Who in North America today defends those who are the equivalent of people who sometimes own a small share in a cow, or have a few sheep or own a small rowing boat? The political struggle in the Congress and the Senate, in the Canadian Parliament, is among the privileged as to who gets the greater percentage of the spoils, not between the defenders of ordinary people and the privileged one percent.
In spite of the growing disparity in wealth in North America between the privileged few and the larger society, there still exist those who believe as does Björn of Brekkukot. Just the other day a relative of mine, offered a sum for some old books said no, the price was too much and she named a lower price and said this is what they are worth. The books, like lumpfish, had a price unrelated to what the market might pay at any given moment. And I, in one of my short stories, many years ago, wrote of a fictional character based on my father who when offered fishing equipment by a friend who was a terrible drunk, always bought it but, when fishing season came around again, always sold it back at the price he had paid and of the disaster created when the equipment was bought by a lawyer from the city who saw only an opportunity to make a quick profit. The values of Halldor Laxness, of Björn of Brekkukot  is what creates a decent society. This is the fabric of a society where human failure is recognized as inevitable and not exploited. This is a society where forgiveness is more important than punishment.
Laxness would in his own way preach that society is not governed by tooth and claw, that it is not a collection of predator and bloody meal, of exploiter and exploited. Or, at least, that it does not have to be. How subversive is that?
During the time Denmark ruled Iceland, the Icelandic employees of the Danish merchants treated their fellow Icelanders abominably; they passed on Danish contempt. It was a lesson rubbed into the very grain of Icelandic society and was still in the grain in 2008. It is what allowed the bankers to disregard the welfare of everyone in the country except their own welfare. You can only enrich yourself while destroying your family, neighbours and society if you hold them in utter contempt. You can only get away with doing it in a society that has been brain-washed to believe that the values of Gudmundsen’s store and Björn of Leirur are the only values that matter.
 It is time, even past time, that Icelanders began to read Laxness again and listen to what he had to tell them. Then they might answer the question, who is right, Björn of Brekkukot or Björm of Leirur along with his disciples, the bankers of America and the EU?

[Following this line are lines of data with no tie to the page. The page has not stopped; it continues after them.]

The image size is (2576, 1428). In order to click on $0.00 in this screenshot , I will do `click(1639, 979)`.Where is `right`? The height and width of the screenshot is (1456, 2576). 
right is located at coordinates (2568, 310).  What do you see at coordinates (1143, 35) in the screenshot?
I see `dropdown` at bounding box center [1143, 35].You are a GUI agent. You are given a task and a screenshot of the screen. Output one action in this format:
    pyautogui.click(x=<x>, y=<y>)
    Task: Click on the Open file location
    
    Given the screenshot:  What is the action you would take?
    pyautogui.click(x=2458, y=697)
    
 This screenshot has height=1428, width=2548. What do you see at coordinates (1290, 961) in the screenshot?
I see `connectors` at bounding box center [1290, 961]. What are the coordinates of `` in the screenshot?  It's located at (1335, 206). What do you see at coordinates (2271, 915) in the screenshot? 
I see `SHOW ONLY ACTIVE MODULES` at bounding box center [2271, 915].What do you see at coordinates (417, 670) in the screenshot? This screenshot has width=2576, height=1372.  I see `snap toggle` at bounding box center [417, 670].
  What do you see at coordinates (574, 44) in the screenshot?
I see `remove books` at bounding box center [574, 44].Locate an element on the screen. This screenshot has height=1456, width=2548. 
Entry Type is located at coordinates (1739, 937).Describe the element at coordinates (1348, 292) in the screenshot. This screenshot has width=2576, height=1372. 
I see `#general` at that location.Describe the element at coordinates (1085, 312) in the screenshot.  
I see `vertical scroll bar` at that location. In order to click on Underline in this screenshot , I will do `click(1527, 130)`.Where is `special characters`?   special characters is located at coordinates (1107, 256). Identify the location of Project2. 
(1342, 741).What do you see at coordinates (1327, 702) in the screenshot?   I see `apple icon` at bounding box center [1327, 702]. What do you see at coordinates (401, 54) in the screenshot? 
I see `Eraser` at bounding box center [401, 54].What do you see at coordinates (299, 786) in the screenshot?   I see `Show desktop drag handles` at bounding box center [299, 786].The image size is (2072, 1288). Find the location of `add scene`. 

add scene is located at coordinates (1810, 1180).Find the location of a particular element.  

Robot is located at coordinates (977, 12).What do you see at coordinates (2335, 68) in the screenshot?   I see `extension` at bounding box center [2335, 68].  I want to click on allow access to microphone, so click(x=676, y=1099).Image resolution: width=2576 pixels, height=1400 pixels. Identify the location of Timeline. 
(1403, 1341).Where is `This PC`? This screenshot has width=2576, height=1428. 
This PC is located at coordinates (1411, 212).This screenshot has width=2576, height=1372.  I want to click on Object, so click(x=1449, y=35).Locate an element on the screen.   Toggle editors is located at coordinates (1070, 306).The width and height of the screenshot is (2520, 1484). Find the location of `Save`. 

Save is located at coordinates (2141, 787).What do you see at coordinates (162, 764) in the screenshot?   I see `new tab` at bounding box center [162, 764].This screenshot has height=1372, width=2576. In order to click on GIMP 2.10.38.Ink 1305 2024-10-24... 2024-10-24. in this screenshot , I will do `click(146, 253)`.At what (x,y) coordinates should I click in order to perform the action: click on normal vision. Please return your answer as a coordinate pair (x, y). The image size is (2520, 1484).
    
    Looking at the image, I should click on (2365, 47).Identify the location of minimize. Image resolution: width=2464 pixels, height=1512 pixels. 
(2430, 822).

One thought on “The Economics of Halldor Laxness

  1. If it is time for Icelanders to read Laxness again to reconnect with the values he espouses, namely values that support a sustainable community; what about those of us in North America who have been raised on the dream that we should aspire to accumulate as much wealth as possible in order to find happiness?

    I may be naive, but it seems that Laxness is articulating a vision of a society that values the well being of all its members above a society that values the goal of greatest accumulated wealth of any individual member. In the North American economic model based on perpetual growth, this is nothing less than heresy. How should we interpret Laxness in North America when our economic focus is so diametrically opposed to his?